### What the task requires
Which of the lines in the records below hold the string "blue"? Copy every one of them.

Top of Data listing

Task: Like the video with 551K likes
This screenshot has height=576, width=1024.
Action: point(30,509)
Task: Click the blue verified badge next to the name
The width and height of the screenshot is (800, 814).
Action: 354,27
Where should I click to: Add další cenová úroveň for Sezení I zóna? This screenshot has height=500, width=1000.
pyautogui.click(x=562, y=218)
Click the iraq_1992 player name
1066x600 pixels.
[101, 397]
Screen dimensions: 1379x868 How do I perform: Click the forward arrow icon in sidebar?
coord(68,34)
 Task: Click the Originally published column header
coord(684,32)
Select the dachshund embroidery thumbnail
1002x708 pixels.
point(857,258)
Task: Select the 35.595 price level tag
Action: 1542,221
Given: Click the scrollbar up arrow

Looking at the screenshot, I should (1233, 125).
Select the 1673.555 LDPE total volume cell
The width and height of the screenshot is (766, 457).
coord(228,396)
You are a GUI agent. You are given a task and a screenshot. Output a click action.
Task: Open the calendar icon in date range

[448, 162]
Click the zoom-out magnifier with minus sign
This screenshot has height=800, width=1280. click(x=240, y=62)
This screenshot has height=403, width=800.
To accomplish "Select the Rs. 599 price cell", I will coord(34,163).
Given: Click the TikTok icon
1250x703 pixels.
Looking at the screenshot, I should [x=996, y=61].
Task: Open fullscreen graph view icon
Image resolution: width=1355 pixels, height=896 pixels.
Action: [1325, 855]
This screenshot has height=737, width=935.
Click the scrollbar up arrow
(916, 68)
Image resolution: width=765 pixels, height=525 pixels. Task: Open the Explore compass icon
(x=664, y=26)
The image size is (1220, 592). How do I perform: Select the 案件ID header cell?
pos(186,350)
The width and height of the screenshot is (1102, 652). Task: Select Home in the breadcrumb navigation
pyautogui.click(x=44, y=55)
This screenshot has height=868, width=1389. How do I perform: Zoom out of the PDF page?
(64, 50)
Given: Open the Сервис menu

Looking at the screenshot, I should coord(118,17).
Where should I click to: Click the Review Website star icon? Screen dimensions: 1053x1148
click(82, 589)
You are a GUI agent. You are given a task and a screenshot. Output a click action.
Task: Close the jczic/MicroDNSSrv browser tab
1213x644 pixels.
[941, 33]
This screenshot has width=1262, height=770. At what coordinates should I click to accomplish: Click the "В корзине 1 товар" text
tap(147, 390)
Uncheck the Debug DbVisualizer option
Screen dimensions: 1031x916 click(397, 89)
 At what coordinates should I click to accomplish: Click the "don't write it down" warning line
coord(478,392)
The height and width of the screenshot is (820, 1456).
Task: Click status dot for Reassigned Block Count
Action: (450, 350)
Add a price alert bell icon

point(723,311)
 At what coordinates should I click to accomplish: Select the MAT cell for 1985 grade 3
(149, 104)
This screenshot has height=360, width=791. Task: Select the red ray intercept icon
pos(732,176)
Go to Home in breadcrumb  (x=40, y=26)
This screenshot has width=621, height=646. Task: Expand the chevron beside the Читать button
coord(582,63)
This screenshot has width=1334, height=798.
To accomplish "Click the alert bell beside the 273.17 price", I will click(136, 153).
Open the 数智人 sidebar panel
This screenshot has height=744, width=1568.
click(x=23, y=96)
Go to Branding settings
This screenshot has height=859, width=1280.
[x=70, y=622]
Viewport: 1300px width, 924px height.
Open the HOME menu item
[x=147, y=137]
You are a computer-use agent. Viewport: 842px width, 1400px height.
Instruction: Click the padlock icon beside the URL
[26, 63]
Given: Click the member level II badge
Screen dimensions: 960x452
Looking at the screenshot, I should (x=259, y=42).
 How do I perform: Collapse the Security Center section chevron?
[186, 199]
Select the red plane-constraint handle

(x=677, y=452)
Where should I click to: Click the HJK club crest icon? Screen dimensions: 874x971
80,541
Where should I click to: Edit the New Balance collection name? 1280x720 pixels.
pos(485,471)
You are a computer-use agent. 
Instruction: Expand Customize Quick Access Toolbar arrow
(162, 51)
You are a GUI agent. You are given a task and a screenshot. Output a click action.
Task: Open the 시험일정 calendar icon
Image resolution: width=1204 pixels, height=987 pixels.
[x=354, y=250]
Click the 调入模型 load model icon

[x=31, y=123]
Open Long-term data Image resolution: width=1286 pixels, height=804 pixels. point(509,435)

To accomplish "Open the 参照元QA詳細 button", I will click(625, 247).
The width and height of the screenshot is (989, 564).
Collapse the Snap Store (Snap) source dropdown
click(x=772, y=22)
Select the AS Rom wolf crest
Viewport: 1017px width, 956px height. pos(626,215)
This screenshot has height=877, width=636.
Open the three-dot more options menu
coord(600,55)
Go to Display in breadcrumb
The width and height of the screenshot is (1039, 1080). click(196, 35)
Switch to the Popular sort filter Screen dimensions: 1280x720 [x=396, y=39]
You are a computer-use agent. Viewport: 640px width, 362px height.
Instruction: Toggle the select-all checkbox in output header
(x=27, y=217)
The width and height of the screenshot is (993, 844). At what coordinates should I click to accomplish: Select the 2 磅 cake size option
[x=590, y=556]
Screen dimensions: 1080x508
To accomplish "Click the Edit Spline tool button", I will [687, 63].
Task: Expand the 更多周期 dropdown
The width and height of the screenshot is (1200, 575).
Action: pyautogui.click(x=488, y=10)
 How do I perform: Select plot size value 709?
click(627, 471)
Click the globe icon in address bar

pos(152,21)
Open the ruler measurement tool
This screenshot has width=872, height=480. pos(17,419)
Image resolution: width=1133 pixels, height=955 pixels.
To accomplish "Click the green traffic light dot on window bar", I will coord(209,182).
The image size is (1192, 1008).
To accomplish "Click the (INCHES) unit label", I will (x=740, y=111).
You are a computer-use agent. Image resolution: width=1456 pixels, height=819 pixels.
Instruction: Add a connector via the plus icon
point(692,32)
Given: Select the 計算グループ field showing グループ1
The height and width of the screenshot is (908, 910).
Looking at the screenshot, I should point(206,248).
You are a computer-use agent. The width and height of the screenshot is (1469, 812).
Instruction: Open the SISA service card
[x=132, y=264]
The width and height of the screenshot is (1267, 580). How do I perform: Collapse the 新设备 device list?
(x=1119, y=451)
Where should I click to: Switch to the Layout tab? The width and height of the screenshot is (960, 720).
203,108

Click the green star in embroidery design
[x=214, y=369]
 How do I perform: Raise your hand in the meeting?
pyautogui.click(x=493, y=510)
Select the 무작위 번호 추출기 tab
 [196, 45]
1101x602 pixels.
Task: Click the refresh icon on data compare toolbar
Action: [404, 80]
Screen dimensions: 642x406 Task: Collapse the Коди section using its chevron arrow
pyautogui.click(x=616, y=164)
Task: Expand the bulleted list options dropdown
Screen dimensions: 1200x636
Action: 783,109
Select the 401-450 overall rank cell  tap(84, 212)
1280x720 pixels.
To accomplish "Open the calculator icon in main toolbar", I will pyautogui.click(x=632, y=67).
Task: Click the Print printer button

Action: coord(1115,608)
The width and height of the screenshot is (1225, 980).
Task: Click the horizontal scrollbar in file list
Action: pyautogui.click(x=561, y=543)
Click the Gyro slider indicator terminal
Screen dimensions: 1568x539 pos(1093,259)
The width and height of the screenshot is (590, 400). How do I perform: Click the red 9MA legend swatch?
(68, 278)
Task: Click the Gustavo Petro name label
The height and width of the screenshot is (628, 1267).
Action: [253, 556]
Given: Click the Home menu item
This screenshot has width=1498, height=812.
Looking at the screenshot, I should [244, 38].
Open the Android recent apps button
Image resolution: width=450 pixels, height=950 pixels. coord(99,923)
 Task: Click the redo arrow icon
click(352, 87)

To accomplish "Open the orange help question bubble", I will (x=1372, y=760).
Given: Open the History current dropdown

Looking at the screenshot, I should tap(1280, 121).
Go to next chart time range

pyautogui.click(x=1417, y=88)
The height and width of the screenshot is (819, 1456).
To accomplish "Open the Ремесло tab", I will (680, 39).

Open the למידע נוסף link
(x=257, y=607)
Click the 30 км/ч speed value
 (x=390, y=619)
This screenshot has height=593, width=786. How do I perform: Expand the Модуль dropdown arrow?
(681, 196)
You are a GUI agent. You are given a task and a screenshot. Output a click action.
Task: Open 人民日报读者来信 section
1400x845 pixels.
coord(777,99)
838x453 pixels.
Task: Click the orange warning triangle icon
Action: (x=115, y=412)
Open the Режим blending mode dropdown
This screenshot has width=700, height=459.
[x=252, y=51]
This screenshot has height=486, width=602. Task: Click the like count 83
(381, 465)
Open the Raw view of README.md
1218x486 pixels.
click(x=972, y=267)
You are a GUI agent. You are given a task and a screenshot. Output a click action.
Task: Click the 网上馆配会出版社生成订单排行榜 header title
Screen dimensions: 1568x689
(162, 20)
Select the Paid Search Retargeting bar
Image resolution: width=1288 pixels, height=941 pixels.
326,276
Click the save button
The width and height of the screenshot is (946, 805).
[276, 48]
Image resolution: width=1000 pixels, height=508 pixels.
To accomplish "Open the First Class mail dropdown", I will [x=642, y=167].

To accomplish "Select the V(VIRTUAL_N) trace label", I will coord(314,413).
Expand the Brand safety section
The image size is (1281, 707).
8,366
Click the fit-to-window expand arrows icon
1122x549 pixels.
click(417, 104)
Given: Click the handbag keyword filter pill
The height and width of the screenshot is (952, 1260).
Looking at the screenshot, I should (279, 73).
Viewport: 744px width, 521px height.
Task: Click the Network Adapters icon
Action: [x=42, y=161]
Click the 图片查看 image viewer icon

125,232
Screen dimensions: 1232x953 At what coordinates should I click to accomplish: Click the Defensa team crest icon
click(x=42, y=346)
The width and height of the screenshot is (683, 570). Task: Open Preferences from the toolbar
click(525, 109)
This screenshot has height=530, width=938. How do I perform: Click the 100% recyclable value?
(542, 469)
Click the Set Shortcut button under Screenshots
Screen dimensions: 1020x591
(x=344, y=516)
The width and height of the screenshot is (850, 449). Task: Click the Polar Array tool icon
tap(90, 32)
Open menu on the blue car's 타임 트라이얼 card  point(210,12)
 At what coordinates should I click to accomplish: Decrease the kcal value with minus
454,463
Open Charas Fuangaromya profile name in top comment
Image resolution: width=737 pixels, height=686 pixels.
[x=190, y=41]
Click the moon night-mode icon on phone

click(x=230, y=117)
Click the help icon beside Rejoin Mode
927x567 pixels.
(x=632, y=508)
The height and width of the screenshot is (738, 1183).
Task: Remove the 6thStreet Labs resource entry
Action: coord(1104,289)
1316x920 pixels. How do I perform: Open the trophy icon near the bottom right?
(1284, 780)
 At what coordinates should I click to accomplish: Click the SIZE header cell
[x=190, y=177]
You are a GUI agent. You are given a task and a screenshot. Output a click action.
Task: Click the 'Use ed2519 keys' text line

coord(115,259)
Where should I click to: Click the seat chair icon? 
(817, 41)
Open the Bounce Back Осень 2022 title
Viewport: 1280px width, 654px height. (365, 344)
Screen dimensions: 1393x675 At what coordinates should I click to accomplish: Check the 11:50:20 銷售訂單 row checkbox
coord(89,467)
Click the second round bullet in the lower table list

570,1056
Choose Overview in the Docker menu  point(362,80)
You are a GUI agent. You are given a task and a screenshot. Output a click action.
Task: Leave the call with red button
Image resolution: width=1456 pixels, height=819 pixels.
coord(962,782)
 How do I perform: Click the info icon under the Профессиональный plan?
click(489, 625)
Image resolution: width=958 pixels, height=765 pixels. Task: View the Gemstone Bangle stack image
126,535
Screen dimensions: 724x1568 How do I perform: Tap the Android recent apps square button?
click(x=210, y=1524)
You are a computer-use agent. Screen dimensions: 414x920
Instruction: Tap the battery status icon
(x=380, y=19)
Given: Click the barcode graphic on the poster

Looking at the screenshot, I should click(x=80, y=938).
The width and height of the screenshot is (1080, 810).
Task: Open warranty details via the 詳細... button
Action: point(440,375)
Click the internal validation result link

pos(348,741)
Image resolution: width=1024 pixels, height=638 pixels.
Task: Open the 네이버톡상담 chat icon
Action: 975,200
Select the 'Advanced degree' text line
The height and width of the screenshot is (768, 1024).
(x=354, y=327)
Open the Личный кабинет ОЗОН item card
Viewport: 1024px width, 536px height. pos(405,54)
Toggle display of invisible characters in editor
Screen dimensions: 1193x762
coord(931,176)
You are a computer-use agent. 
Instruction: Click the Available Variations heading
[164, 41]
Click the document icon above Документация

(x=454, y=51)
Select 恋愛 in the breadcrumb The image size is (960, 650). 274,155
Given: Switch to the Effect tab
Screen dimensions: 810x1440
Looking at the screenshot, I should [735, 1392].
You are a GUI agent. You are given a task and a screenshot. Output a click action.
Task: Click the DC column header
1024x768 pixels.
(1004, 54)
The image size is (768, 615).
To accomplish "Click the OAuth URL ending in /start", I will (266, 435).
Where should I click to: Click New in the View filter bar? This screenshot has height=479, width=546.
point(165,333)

Bottom of Data listing

### Your solution
Task: Click the blue verified badge next to the name
Open menu on the blue car's 타임 트라이얼 card  point(210,12)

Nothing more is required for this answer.